As the chase pack held steady, clicking off kilometers between 3:25 and 3:30, the pace varied wildly up front. After that 16:10 first 5k, the leaders yo-yoed through 5k splits of 16:29, 16:50, 16:07, 16:28, 16:04 and 16:33 through 35k. The jagged pace changes proved unsustainable for several of the athletes, including Chepngetich and Yeshaneh, both of whom dropped out with stomach problems.

The final stages of the race looked momentarily biblical, with athletes working their way around the looped criterium course Noah’s ark-style: two-by-two. The battle for gold and silver was being waged between Gebreslase and Korir, while Weldu and Salpeter worked together to pick off Tanui and Yeshaneh. Behind them, the US-led chase pack had shattered and athletes worked on hunting down individual places.

At 40 kilometers, Gebreselase, the third place finisher in Tokyo this past March, finally made her move on Korir, opening up a gap that would prove impossible to close. Korir held on for the silver medal and Salpeter closed strong to take the bronze, only the second-ever track and field medal for Israel. All four of the top finishers were under the old Championship record of 2:20:57 set by Paula Radcliffe in Helsinki in 2005.

The three US athletes would combine for the best-ever team finish at a World Championships marathon–and the coveted team title. Sara Hall led the way in fifth (2:20:10), followed by Emma Bates in a personal best 2:23:18 in seventh and US record holder Keira D’Amato in eighth (2:23:34).

In keeping with host city Eugene’s practice of awarding medals in the immediate aftermath of the event, marathon icons Joan Benoit Samuelson and Katherine Switzer were on-hand to drape the gold, silver and bronze medals around the necks of the top three finishers.

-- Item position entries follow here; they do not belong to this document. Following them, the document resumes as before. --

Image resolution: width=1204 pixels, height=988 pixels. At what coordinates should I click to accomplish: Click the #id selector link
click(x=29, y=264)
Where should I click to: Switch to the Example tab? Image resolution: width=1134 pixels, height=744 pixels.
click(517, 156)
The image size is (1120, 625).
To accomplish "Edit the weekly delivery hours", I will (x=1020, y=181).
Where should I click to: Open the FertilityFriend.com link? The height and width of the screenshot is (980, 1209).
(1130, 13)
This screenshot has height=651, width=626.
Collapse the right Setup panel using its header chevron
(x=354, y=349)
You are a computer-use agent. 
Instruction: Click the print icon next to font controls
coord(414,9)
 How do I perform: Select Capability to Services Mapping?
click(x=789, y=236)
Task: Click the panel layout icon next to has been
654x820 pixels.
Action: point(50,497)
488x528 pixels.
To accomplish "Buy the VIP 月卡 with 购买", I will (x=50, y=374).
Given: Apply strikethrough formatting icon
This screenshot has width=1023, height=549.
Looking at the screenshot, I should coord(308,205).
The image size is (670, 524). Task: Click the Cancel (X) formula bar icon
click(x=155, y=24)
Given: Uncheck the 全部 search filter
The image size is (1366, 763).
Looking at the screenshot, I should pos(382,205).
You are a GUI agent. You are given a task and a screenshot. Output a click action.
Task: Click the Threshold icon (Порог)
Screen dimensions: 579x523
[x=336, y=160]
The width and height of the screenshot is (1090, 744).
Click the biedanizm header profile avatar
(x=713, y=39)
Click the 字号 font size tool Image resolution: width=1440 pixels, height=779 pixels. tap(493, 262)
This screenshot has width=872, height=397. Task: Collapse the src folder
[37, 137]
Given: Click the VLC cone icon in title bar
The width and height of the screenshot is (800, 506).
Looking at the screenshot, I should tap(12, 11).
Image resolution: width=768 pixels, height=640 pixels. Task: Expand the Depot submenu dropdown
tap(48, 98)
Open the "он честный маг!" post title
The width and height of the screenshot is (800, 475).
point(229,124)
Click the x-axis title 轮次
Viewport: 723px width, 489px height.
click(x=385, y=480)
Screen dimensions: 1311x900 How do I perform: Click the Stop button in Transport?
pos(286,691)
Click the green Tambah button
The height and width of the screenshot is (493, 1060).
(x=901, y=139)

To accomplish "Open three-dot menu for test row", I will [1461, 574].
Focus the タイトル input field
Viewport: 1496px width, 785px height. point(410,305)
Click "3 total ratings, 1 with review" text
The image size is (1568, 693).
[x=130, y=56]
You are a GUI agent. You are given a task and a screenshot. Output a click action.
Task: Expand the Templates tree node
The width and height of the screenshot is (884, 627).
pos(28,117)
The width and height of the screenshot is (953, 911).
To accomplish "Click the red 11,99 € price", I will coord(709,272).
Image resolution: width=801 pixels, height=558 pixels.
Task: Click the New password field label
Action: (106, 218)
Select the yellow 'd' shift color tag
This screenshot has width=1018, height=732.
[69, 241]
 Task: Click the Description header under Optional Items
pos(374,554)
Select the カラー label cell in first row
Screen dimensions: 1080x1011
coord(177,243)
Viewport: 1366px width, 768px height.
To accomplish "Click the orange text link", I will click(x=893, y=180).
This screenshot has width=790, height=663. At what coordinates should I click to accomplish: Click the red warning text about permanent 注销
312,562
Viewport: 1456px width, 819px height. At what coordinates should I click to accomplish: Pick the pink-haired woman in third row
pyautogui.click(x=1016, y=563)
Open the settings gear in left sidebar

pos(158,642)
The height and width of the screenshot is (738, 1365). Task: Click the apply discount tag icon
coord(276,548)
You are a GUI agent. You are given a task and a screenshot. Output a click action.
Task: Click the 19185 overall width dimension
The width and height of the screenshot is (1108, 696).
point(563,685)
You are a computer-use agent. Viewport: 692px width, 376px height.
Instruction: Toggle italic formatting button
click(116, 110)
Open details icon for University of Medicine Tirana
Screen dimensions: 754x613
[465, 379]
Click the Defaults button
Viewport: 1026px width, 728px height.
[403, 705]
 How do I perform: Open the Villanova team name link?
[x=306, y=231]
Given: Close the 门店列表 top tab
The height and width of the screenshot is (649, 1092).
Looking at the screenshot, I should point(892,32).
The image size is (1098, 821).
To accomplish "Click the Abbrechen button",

Once those prizes had been awarded, the two elder stateswomen of distance running turned to the contingent of Americans and wrapped them in a giant embrace.

The five women–all of them marathon pathbreakers, pioneers, champions, medalists and record holders–stood there for an extended beat of time. They were, in that moment, more than anything else, teammates in the long, successful and ongoing tradition of the marathon.